Windows IT Pro is the authoritative and independent resource for windows nt, windows 2000, windows 2003, windows xp. Features a collection of resources and magazines for windows IT professionals.
  
  
  Advanced Search 


May 03, 2007

The Shocking Truth about Hard Disk Drive Failure Rates


RSS
Subscribe to Windows IT Pro | See More Products / Hardware Articles Here | Reprints | Or get the Monthly Online Pass—only $5.95 a month!

If you've been around computers a while, you might remember 5.25" floppy disks. They didn't hold much, they were slow, and they weren't all that reliable, but they were much less expensive than hard disks—not to mention that many computers had no interface with which to connect a hard disk. Most of us learned to work around the idiosyncrasies of floppies, and when hard disk drives became affordable enough to use, we moved over to them to get their greater reliability. But how reliable are hard disk drives, and how much of what you "know" about their reliability is wrong? Bianca Schroeder and Garth A. Gibson, both of Carnegie Mellon University, know the answers.

In a paper published earlier this year, "Disk failures in the real world: What does an MTTF of 1,000,000 hours mean to you?" Schroeder and Garth present the results of their research, which covers a total population of more than 100,000 SCSI, Fibre Channel, and Serial ATA (SATA) drives from four different vendors. They analyzed the data to answer three questions:

  • Do hard disk drives have to be replaced more frequently than other hardware components?
  • How accurate are hard drive vendors' reliability measurements?
  • How true are the key assumptions about statistical properties of hard drive failures?

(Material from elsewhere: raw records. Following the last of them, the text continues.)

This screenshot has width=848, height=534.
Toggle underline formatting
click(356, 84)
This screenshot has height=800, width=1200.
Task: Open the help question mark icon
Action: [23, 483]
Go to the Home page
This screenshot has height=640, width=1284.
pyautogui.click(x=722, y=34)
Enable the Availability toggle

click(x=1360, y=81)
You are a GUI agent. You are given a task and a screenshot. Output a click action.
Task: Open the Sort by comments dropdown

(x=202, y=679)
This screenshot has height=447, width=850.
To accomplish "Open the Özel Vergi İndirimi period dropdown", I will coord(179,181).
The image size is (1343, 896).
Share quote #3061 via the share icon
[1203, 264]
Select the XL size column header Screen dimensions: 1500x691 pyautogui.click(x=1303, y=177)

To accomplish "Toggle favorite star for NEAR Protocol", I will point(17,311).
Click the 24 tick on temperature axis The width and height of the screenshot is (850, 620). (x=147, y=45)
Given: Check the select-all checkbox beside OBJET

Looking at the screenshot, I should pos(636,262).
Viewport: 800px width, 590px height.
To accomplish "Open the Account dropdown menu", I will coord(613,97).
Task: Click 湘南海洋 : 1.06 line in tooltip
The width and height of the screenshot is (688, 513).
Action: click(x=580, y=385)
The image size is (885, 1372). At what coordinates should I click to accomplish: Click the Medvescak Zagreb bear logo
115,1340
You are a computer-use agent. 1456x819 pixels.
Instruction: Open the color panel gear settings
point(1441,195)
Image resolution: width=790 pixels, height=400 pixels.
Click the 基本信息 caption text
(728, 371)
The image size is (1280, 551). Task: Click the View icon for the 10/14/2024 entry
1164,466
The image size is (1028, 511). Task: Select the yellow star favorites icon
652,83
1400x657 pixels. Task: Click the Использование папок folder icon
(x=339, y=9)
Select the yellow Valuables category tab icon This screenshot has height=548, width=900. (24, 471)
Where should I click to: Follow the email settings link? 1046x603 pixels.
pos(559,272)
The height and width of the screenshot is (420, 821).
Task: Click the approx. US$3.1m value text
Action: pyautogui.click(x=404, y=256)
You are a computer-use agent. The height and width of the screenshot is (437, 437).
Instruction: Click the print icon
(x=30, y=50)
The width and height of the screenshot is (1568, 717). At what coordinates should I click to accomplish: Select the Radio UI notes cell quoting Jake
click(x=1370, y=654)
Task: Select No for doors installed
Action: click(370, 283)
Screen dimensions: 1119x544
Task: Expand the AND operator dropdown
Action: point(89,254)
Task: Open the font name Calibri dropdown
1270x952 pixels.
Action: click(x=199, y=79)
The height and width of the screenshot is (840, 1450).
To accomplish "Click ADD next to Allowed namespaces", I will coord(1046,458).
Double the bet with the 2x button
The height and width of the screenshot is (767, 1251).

These questions were answered based on seven data sets gathered from high-performance computing (HPC) clusters, warranty data, and empirical failure data from ISPs. The results might surprise you.

To answer the first question, Schroeder and Garth examined data from one HPC installation and two ISPs. They found that the root cause of node downtime or failure was due to hard disk drive failure in a high percentage of cases; hard drives were one of the top three components to fail across those three data sets, with failure rates ranging from 18.1 percent to 49.1 percent. In the case of the HPC installation, the authors had detailed information on the number of CPUs, motherboards, and RAM DIMMs, which let them reach the surprising conclusion that—in that environment—the failure rate for hard drives and RAM DIMMs was roughly equal over a five-year period. That's very counterintuitive, given that hard drives have many electromechanical parts and DIMMs have none. CPUs failed 250 percent less often than hard drives, and motherboards failed 50 percent less often than hard drives.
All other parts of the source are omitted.